Landini e Legnini: «Serve la legge quadro per la ricostruzione»

10 Luglio 2021

Annuncio del commissario sisma Centro Italia all’iniziativa Cgil: «Pronto il testo unico sulle ordinanze» Il leader nazionale del sindacato: «Bisogna garantire la qualità del lavoro, stop alle finte cooperative»

L’AQUILA. «È arrivato il tempo di assumere un’iniziativa molto netta e chiara per avere un codice della ricostruzione». Ad affermarlo è il commissario straordinario per la ricostruzione post-sisma del Centro Italia, Giovanni Legnini, ieri all’Aquila per partecipare, insieme al segretario generale della Cgil, Maurizio Landini, a un evento nel quale il sindacato ha presentato le proprie proposte per arrivare a una legge quadro di contenimento dell’impatto delle calamità naturali.
CHI C’ERA. All’incontro, nell’aula magna di Scienze Umane, hanno partecipato anche il rettore Edoardo Alesse e il segretario provinciale della Cgil Francesco Marrelli. «Vanno superate le incertezze post-emergenza sismica che abbiamo vissuto negli ultimi 10-15 anni», ha osservato Legnini. «Teniamo conto che stiamo oggi affrontando in Italia sette processi di ricostruzione.
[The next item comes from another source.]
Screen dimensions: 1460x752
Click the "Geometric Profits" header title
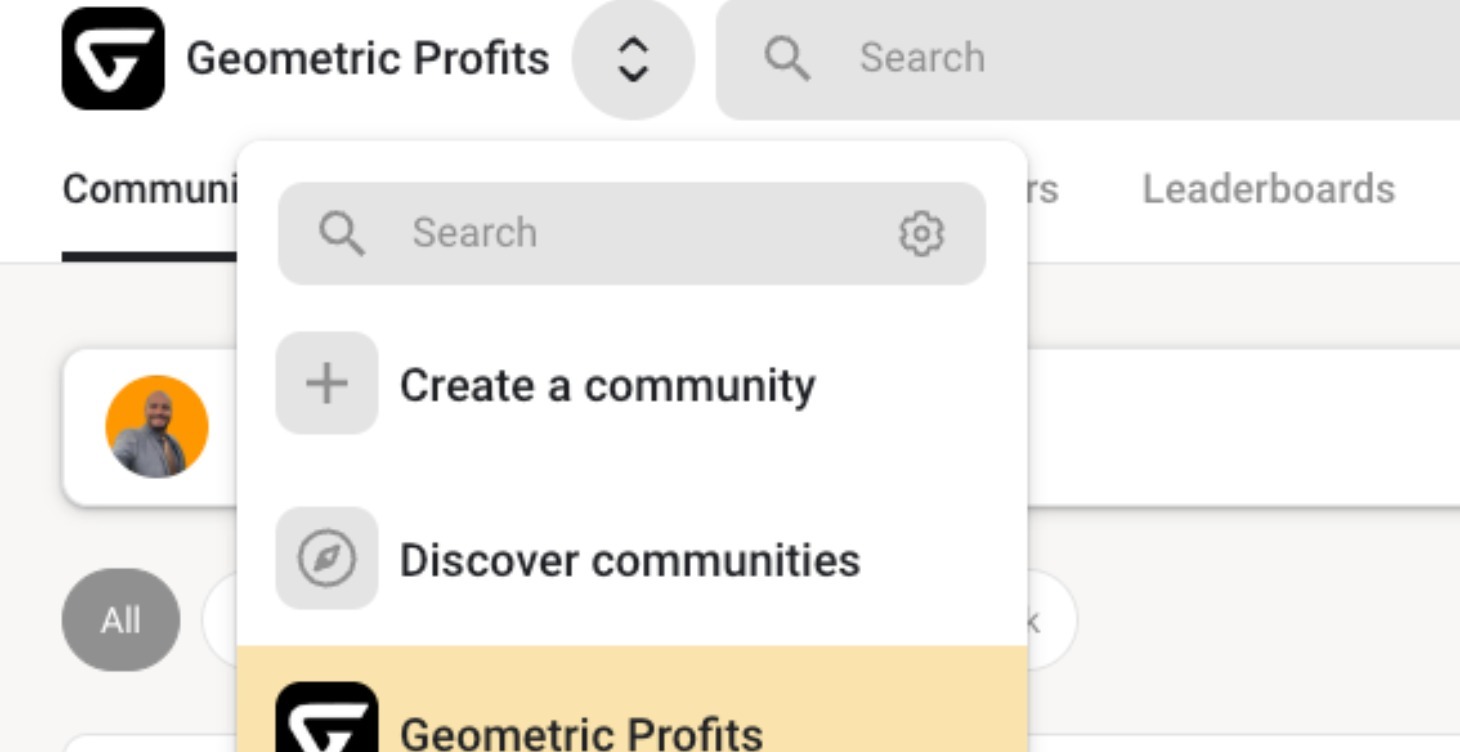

Il problema è che nella Costituzione non c’è il diritto dell’emergenza, manca un ancoraggio solido, tutto nasce da questa mancanza, che porta all’utilizzo dei Dpcm, al diluvio di interventi normativi eterogenei e differenziati. La Cgil propone un intervento normativo molto ampio, il che non può che essere condivisibile. Occorre che i gruppi parlamentari e il governo iscrivano tra le proprie priorità questa legge, anche considerando la fase storica che stiamo vivendo, una fase di ricostruzione del Paese dopo l’emergenza pandemia. Bisogna partire dalle esperienze migliori di questi decenni, comprese quelle che stiamo portando avanti a seguito delle innovazioni legislative e dei provvedimenti adottati per il Centro Italia. A tal proposito, renderò pubblica a giorni la prima bozza del testo unico delle ordinanze sulla ricostruzione privata, che è cosa ben diversa dal codice della ricostruzione, ma che potrà contribuire a fissare norme e princìpi chiari, anche procedimentali, che mi auguro possano costituire un riferimento per la successiva attività legislativa».
LANDINI. «Siamo un Paese fragile, purtroppo esposto al rischio sismico e ad altri eventi calamitosi», ha detto Maurizio Landini. «Una legge quadro sarebbe una scelta lungimirante, perché consentirebbe di evitare di ripartire ogni volta daccapo, allungando i tempi e non risolvendo i problemi. Non è possibile che tutte le volte che arriva un terremoto si dica “che sfortuna”. Abbiamo tecnologie e conoscenze necessarie per potenziare la prevenzione e la capacità di reazione. Ma bisogna ragionare anche su come tutto ciò possa diventare un elemento di crescita del sistema delle imprese e della qualità del lavoro nei territori, perché poi quando parliamo di terremoti ci riferiamo soprattutto alle aree interne, zone che avevano problemi anche prima degli eventi che le hanno colpite in questi anni. Una legge quadro deve affrontare diverse questioni, dalla struttura organizzativa, con un comitato operativo nazionale incardinato nella presidenza del Consiglio, alla ricostruzione, che dev’essere anche rigenerazione socio-economica, e va in ogni modo garantita la qualità del lavoro, sbarrando la strada a massimo ribasso e finte cooperative».